Hypothesis / aims of study
Sling surgery is the gold standard treatment for stress urinary incontinence in women. While sling surgery has been extensively studied in younger and middle-aged women, outcomes in older, frail women are largely unknown. Frailty, which is recognized as a state of vulnerability that increases the risk of adverse outcomes when faced with a stressor, has been shown to be associated with an increased risk of adverse events after urologic and pelvic surgeries. However, little is known about the effects of frailty following sling surgery in terms of complications (inclusive of urinary tract infections), repeat procedures both for persistent urinary incontinence and for bladder outlet obstruction, and 1-year mortality. To this end, we designed a population-based study using a 100% sample of Medicare beneficiaries undergoing sling surgery to examine the association between frailty and these important surgical outcomes following sling surgery.
Study design, materials and methods
We used a 100% sample of Medicare claims (Inpatient, Outpatient, and Carrier Files) for all women who underwent sling surgery (CPT 52788) from 2014 to 2016 in the United States.

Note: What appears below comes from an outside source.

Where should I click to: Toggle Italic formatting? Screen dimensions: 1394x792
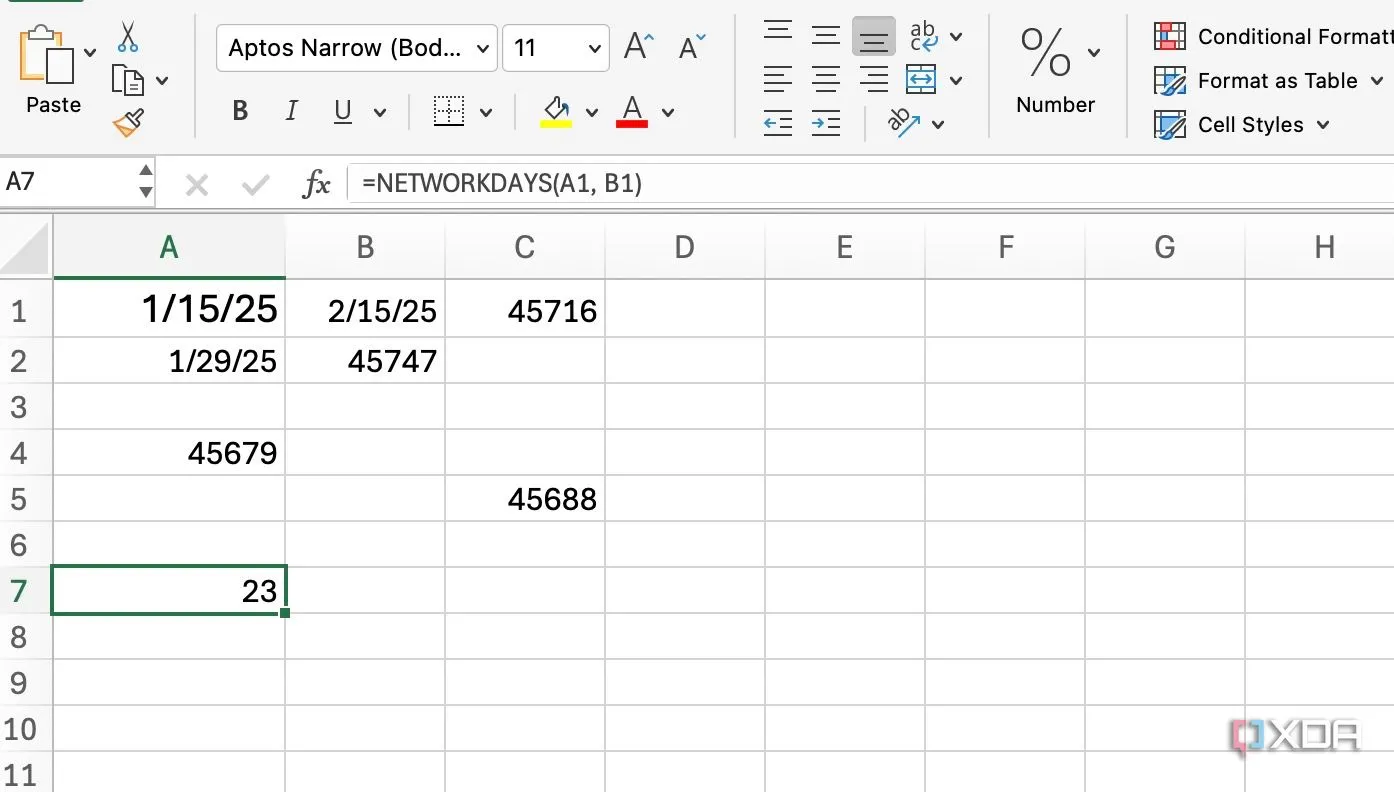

Women were grouped using a Claims-based Frailty Index (CFI) into four categories of frailty: not frail (CFI<0.15), pre-frail (0.15=<CFI<0.25), mildly frail (0.25=<CFI<0.35), and moderately-severely frail (CFI>=0.35). Both short- and long-term outcomes were assessed. Short-term outcomes included 30-day complications, both overall and for urinary tract infection (UTI) separately; long-term outcomes included the need for repeat procedures (for both urinary incontinence and for outlet obstruction) and mortality within 1 year of surgery. Univariate analysis was performed using Pearson ꭓ2 for categorical variables; for continuous variables, ANOVA was used. Relative risk was calculated using Generalized Estimating Equations (GEEs) to explore the association between frailty and the outcome variables of interest adjusting for age, race, Charlson Comorbidity Index, and procedure year. Both univariate and multivariate models were created.
Results
A total of 56,610 women >=65 years underwent sling surgery during the study period. The majority of women were not frail (46.2%) or pre-frail (48.7%) while only 4.8% and 0.4% were mildly and moderately-severely frail, respectively. As CFI increased, there was a significant increase in rates of UTI and 30-day complications, along with repeat procedures at 1 year (Figure). After adjusting for age and comorbidities, moderate-severe frailty was associated with an increased RR of UTI (RR 2.25; CI 1.87-2.71), any 30-day complications (RR 2.27, CI 2.00-2.59), and 1-year mortality (RR 6.16, CI 3.71-10.23). Additionally, only women with mild-severe frailty demonstrated an increased RR of both repeat anti-incontinence procedures (RR 1.58, CI 1.28-1.96) and sling revisions (RR 1.38, CI 1.06-1.79) at 1 year.
Interpretation of results
As CFI increased, women had an increased relative risk of UTI, any 30-day complication, need for repeat procedures, and mortality at 1 year.